The dueling A stories—Sara escapes from Planet Bishop and the Legends badly attempt to change the past—at first seem like polar opposites. Yes, Bishop is wAcKy (thanks largely to Raffi Barsoumian’s winningly manic performance) and the Avas wear some truly terrible wigs, but the stakes are clear and high. In contrast, the Legends do nothing but screw up from start to finish. At no point is their plan anything but doomed, and even the bits that work (mostly just Spooner talking to Sara, which she’s supposed to avoid at all costs) don’t come close to solving the problem. In fact, Behrad’s attempt seems (to him) to cause the spacenapping in the first place. It’s not screwing things up for the better, it’s a desperate attempt to do the impossible, and it never comes close to working. It’s just a lot of sadness and Nate eating mushroom curry (and then showing up from an alternate timeline).
That shouldn’t work. But it does, because they’re really just grieving. The plot doesn’t spin its wheels. It just hits a wall over and over again because not even a time machine can solve everything. Sara needs to save herself in the present, with the help of a couple friends, a bloodthirsty alien queen, and a planet full of Avas.
It’s great. And even the season-long “wow, Legends, dark” vibe works perfectly here: it’s not an entirely happy ending, as they’re forced to leave Kayla behind (and Mick is not happy about it). Gee, I wonder if that will be important later?
She gets home, to her home, having died once again “I die about once a year and my girlfriend’s a clone,” Sara tells Bishop disdainfully when he thinks he’s truly shocked her. He has, but it takes more than a shock to stop Sara Lance. She’s been through a lot, and she’ll have to go through more, but for now, it’s love in a punk club parking lot as a terrifying lady mannequin explodes in a shower of beautiful fireworks.
*— Quentin/Dad—died but is now alive. Laurel/Sister—dead, but just the version from our earth; the Earth-2 Laurel (aka Not-Laurel aka Black Siren) is here instead, living life as this Sara’s Laurel. Dinah/Mom—never died, just lives in Central City and so is apparently dead to all other Lances unless they need an engagement ring for their girlfriend, and then it’s Hello, Sweetie.
Stray observations
- Behstra is back on, baby!
- I would like Zari’s cheetah sweater please and thank you.
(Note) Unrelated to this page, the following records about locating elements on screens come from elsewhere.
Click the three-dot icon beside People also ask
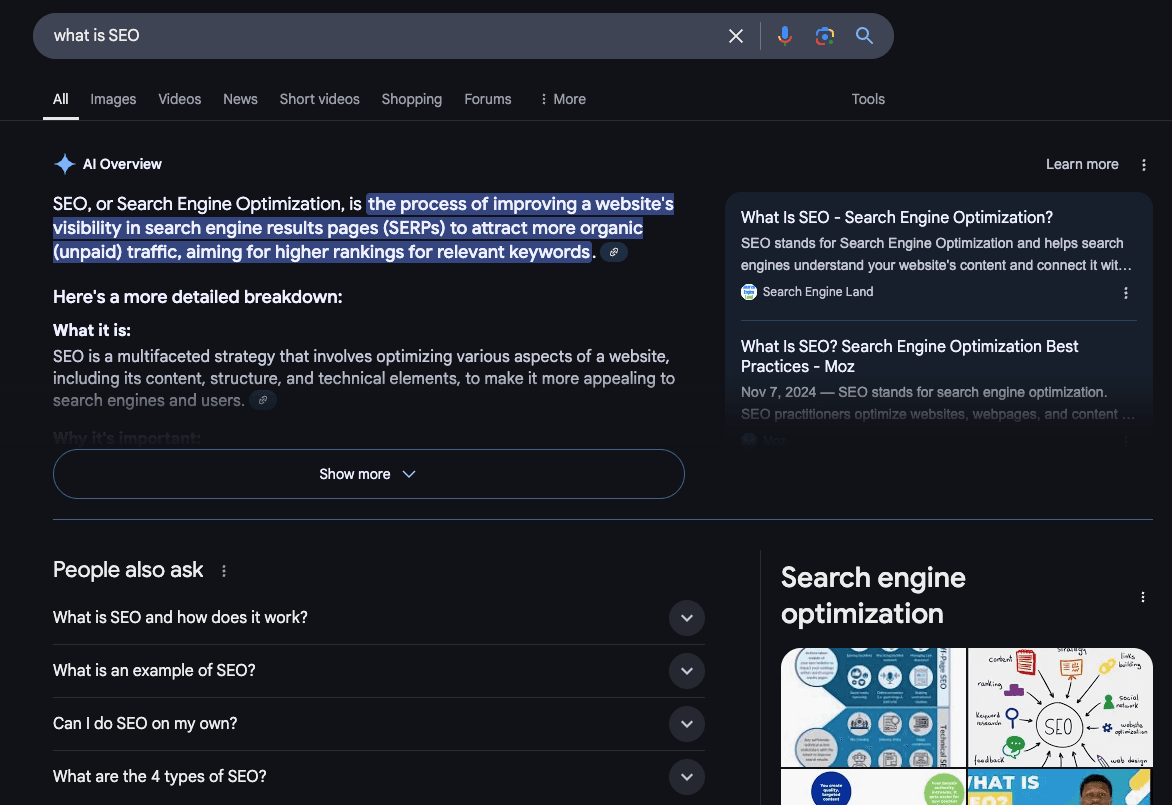This screenshot has height=805, width=1172. (224, 570)
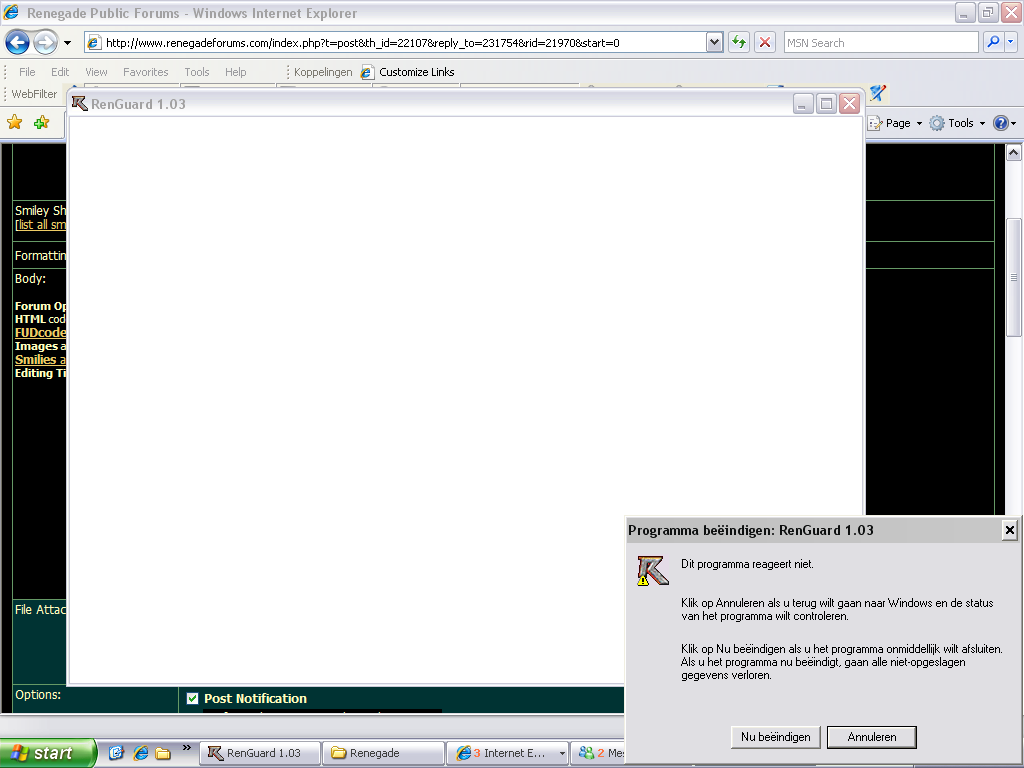Click the green refresh page icon

click(x=739, y=43)
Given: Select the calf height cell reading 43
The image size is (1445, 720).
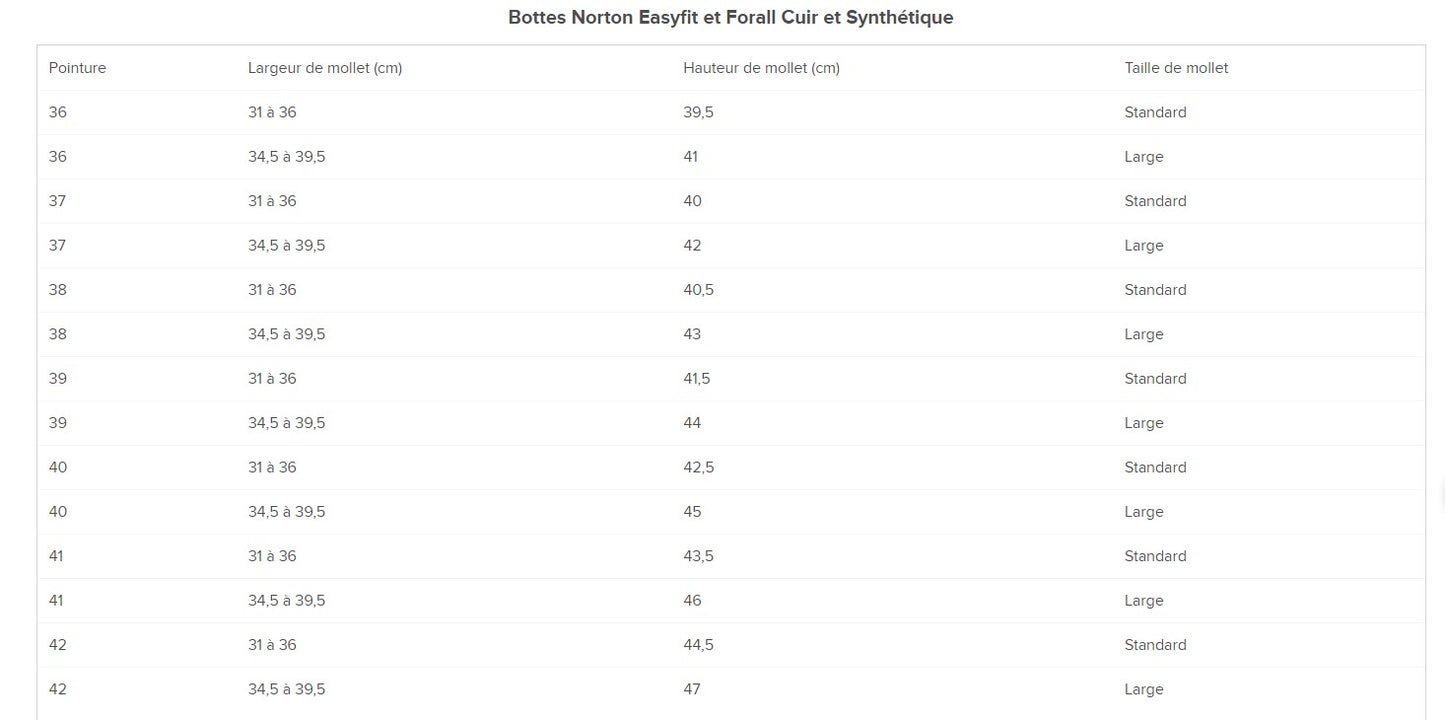Looking at the screenshot, I should tap(692, 334).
- The ending is solid, but Mick/Kayla still feels like a story that should work but doesn’t, as if all involved (rightly) assumed that the pairing would be obvious and then (wrongly) decided they didn’t have to work too hard to justify the relationship.
- It took those idiots an embarassingly long time to realize that Spooner could slip in there without a problem.
- Does Nate use his extremely helpful superpower in this episode? He does not, unless he steeled up while taking a curry shit.
- Episode MVP: Caity Lotz (and Jes Macallan).
- Why the fuck not?: Nate goes full time-travel shenanigans and comes back as Nate cosplaying as a one-eyed John Constantine. Then he gets blooped out of existence. Also, dumpster full of love fireworks!
- Line-reading of the week: “You have an unorthodox comforting style.”
- Gideon, what’s the most meta moment?: All the finales are great, except the one where Nate died.
- Episode title ranking: 1. Meat: The Legends. 2. Ground Control To Sara Lance. 3. Back To The Finale: Pt. ii. 4. Bishop’s Gambit 5. Bay Of Squids. 6. The Satanist’s Apprentice. 7. The Ex-Factor.